LA ESTATUA DEL TEMPLO



Estoy sentado en este pedestal, del que no puedo escapar. La gente viene a adorarme. Me cubren de flores y rezan. Encienden fuegos y velas perfumadas mientras hablan frente mi rostro impasible. Puedo oírles, aunque mis labios están sellados e inmóviles, prisioneros del frío mármol que alberga mi ser. Una vez fui un hombre, antes de que la mirada de Medusa transformara en estatua mi cuerpo de guerrero. Ahora soy solo una sombra. Un inmortal carente de vida testigo de las penas de los hombres. Ellos me cuentan sus problemas, piden por su salud o la de sus seres queridos, como si yo pudiera, merced a una magia antigua, apaciguar los dolores que sufren sus cuerpos y  almas. ¡Qué ilusos!.

No se puede escapar del cielo.
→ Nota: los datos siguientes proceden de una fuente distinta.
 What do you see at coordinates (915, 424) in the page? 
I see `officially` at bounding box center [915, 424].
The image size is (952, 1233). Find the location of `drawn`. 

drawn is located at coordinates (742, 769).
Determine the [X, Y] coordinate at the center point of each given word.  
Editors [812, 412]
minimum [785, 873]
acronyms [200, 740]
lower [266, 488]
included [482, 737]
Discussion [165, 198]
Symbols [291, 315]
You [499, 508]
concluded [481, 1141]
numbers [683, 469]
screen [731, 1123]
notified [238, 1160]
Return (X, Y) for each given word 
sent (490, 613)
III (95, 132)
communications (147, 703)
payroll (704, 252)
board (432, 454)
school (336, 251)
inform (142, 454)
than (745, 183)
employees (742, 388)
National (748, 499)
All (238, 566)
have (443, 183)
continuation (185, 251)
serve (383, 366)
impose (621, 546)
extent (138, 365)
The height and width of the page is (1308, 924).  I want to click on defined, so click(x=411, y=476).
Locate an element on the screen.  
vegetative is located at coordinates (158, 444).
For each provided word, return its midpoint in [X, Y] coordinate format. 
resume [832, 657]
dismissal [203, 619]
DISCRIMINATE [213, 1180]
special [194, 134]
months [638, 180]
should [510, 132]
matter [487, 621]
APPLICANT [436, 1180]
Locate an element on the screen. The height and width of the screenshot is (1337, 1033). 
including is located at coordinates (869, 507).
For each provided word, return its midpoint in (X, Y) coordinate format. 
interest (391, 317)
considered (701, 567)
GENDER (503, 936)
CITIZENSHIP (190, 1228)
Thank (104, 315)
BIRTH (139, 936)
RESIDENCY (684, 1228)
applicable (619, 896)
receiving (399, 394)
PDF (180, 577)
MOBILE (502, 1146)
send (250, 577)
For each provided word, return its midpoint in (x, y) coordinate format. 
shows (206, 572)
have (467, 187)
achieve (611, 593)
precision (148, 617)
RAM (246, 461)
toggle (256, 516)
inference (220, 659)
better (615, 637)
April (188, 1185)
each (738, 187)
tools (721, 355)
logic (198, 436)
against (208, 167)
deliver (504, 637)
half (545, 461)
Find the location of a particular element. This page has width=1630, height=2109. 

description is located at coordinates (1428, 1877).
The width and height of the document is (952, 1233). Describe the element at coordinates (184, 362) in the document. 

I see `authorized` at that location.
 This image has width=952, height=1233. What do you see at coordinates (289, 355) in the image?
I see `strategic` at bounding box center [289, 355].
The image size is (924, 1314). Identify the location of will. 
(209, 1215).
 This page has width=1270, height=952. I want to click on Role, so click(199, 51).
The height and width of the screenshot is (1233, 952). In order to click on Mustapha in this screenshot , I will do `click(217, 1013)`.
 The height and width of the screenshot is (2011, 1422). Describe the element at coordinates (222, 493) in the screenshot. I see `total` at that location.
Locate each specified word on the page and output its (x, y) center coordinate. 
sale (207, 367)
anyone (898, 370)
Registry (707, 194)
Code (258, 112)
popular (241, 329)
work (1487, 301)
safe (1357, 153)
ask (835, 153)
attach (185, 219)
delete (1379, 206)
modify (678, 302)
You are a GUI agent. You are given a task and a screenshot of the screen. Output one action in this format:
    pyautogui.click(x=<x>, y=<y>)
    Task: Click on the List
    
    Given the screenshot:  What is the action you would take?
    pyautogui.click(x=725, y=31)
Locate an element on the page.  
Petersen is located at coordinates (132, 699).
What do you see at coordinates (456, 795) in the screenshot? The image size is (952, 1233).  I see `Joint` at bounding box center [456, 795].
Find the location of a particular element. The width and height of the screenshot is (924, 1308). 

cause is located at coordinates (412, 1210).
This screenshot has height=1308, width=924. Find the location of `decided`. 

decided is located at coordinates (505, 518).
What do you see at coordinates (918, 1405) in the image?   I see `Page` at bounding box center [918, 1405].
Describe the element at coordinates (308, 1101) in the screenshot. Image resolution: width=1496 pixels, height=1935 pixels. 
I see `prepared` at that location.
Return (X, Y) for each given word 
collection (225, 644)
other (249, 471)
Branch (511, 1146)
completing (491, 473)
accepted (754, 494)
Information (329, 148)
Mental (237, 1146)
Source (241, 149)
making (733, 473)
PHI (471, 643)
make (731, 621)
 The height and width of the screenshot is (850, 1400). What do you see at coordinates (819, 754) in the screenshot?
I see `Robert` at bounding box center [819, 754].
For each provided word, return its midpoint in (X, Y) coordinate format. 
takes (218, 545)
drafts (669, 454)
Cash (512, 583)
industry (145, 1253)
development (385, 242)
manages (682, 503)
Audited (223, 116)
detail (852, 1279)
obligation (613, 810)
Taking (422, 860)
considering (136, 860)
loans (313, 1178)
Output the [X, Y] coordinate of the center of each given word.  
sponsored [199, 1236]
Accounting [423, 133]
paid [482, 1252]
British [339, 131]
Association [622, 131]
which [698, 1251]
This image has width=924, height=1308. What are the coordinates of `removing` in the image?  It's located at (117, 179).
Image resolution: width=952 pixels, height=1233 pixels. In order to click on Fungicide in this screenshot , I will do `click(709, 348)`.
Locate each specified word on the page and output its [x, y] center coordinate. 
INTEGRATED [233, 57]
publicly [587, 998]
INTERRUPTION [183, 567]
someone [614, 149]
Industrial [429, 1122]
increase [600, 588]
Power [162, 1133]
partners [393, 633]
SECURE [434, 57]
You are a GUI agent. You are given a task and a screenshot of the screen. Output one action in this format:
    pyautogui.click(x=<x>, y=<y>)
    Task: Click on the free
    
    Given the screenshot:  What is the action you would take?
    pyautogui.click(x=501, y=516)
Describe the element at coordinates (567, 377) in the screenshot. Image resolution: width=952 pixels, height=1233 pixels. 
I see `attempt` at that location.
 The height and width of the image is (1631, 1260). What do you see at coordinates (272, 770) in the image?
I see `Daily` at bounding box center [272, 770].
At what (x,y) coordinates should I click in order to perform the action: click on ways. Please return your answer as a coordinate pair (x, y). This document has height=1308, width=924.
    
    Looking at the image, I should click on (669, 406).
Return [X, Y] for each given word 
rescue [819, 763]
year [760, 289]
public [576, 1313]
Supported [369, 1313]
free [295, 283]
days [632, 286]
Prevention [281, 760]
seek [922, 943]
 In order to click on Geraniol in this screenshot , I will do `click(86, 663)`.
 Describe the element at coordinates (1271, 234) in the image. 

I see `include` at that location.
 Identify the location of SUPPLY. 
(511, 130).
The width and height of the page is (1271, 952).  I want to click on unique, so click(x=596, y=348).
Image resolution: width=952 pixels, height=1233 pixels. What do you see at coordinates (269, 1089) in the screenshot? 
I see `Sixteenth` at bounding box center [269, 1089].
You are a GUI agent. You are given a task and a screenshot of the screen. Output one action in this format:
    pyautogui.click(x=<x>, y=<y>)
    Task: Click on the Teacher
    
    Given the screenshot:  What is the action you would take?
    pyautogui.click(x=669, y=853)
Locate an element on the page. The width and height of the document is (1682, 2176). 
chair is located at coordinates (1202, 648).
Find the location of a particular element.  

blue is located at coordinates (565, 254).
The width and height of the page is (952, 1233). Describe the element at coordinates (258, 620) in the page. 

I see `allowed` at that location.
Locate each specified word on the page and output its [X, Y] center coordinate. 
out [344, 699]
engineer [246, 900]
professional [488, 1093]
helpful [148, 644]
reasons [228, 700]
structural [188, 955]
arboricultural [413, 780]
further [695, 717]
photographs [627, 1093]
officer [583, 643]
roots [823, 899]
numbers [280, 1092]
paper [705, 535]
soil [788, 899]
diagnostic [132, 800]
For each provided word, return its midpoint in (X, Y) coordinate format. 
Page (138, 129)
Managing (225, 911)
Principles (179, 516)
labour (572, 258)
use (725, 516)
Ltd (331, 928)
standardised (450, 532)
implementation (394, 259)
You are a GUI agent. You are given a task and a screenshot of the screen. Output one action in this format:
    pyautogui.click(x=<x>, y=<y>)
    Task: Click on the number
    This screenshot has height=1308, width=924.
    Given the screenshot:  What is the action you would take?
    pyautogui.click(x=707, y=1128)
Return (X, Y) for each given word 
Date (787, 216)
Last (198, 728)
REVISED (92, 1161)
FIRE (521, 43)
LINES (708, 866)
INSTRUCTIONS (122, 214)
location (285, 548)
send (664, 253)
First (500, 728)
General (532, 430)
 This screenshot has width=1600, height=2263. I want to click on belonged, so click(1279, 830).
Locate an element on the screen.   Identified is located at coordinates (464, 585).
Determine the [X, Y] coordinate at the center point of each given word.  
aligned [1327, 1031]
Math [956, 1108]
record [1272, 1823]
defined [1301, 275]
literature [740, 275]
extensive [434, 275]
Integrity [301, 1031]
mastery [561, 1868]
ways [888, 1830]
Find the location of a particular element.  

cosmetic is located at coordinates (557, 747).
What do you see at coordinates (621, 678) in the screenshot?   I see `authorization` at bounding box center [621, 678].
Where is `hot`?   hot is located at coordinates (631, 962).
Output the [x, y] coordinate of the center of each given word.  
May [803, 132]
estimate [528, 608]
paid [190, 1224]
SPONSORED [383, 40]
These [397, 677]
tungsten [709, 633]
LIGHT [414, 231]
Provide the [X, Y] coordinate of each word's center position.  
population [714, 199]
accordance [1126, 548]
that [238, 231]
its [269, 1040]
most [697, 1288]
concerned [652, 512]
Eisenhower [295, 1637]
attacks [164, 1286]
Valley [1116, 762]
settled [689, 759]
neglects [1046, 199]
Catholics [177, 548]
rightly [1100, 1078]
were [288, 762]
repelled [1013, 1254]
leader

Yo lo sé mejor que nadie. Por mucho que corra o intente esconderme, los astros me acaban encontrando. Solo en las noches de eclipse consigue el destino burlar la maldición de la Gorgona y otorgarme por unas horas el don de la vida. Así he conocido a los griegos, que vieron en mí a un corredor olímpico, romanos, Hititas, egipcios, Persas y  cientos de pueblos de la tierra. Incluso quise escribir mis desgracias en un pergamino que el contacto con mi piel se convirtió en piedra cuando la luna impuso en el cielo su presencia. En esta ocasión había aguardado mi destino sentado sobre la hierba mientras contemplaba el cielo.

Hoy me han traído un cesto de fruta. Parece que la pequeña hija del gobernador ha sanado de sus fiebres. Sin duda será un buen festín para los monjes del templo. En otro tiempo me regocijaba contemplar el pueblo postrándose a mis pies en busca de favores, pero sus penas son a veces demasiado intensas y su dolor demasiado profundo, incluso para un frío corazón como el mío.


Siento la lluvia cayendo sobre mi rostro de piedra. El agua me golpea en la frente y anega mis ojos para después fluir hacia el océano surcando en un pequeño torrente mis mejillas.  He visto hacerlo a los hombres muchas veces. Lo llaman llorar. Es bonito.